> _ARTICLE_:
Concerning the fly-eye lenses, it is possible to appropriately set the number, the positions, the size, or the like of semispherical projections formed by the fly-eye lenses according to the light emission characteristic required of the semiconductor light emitting device, the optical characteristic of the transparent substrate 6, the light emission characteristic from the wavelength conversion layer 4 including the phosphor, or the like. Further, it is also possible to vary the respective semispherical projections without setting the semispherical projections the same. It is also possible to appropriately set a distribution of the different semispherical projections according to the light emission characteristic required of the semiconductor light emitting device, the optical characteristic of the transparent substrate 6, the light emission characteristic from the phosphor layer, or the like.

FIG. 5 to FIG. 8 are modifications of FIG. 4. FIG. 5 is a semiconductor light emitting device in which a semiconductor light emitting element having a large light emission area is used as the semiconductor light emitting element 1. FIG. 6 to FIG. 8 are forms in which a lens employing a cut filter function is used as the lens 8. By using such a lens, it is possible to simplify the configuration of the semiconductor light emitting device.

An overall diagram of a semiconductor light emitting device in which a wavelength conversion layer is a light reflection type wavelength conversion layer among the semiconductor light emitting devices including the cut filters of the present invention is shown in FIG. 9.

In FIG. 9, the semiconductor light emitting device emits light upward in the figure. The semiconductor light emitting element 1 is supported by the columnar supporting body 7 and emits light toward the wavelength conversion layer 4. The light of the semiconductor light emitting element 1 emitted toward the wavelength conversion layer 4 passes through the wavelength conversion layer 4 and is then reflected by a reflecting section of a housing 9. The traveling direction of the light changes. The light is emitted from the semiconductor light emitting device through the cut filter 5. The housing 9 is not particularly limited as long as the housing 9 includes an opening section and a reflecting section. A portion other than the opening section is preferably manufactured by a material capable of reflecting light. Since the columnar supporting body is formed of a heat radiation member, it is possible to efficiently emit heat generated in the semiconductor light emitting element by transferring the heat to the housing through the supporting body. The reflecting section is preferably has a shape of a paraboloid of revolution. Consequently, lights subjected to wavelength conversion can be mixed well and emitted from the light emitting device.

(Entries on finding words and elements)
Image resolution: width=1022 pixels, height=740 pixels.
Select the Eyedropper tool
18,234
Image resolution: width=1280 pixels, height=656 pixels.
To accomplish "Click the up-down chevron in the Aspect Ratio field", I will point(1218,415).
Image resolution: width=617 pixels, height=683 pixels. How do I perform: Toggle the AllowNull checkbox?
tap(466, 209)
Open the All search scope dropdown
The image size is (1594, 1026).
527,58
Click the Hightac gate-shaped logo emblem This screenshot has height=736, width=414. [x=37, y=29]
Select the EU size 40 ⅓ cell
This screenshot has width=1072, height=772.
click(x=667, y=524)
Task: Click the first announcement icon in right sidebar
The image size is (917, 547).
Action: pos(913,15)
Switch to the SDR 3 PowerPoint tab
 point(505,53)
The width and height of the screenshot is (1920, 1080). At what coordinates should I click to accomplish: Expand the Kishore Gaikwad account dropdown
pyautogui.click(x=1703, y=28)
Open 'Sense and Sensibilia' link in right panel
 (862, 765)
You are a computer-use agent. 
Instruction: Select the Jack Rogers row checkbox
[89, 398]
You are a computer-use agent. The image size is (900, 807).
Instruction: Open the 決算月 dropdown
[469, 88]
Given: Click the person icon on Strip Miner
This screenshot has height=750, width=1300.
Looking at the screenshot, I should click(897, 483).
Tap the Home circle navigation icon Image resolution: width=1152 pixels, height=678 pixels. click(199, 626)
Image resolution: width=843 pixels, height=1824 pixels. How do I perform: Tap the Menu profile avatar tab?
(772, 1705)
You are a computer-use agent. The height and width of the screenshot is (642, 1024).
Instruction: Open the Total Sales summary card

> _GIVEN PROBLEM_: From the passage on semiconductor light emitting devices, extract the part between "FIG. 5 to FIG." and "shown in FIG. 9.", inclusive. None of the rows are needed for this work.

> _WRITTEN SOLUTION_:
FIG. 5 to FIG. 8 are modifications of FIG. 4. FIG. 5 is a semiconductor light emitting device in which a semiconductor light emitting element having a large light emission area is used as the semiconductor light emitting element 1. FIG. 6 to FIG. 8 are forms in which a lens employing a cut filter function is used as the lens 8. By using such a lens, it is possible to simplify the configuration of the semiconductor light emitting device.

An overall diagram of a semiconductor light emitting device in which a wavelength conversion layer is a light reflection type wavelength conversion layer among the semiconductor light emitting devices including the cut filters of the present invention is shown in FIG. 9.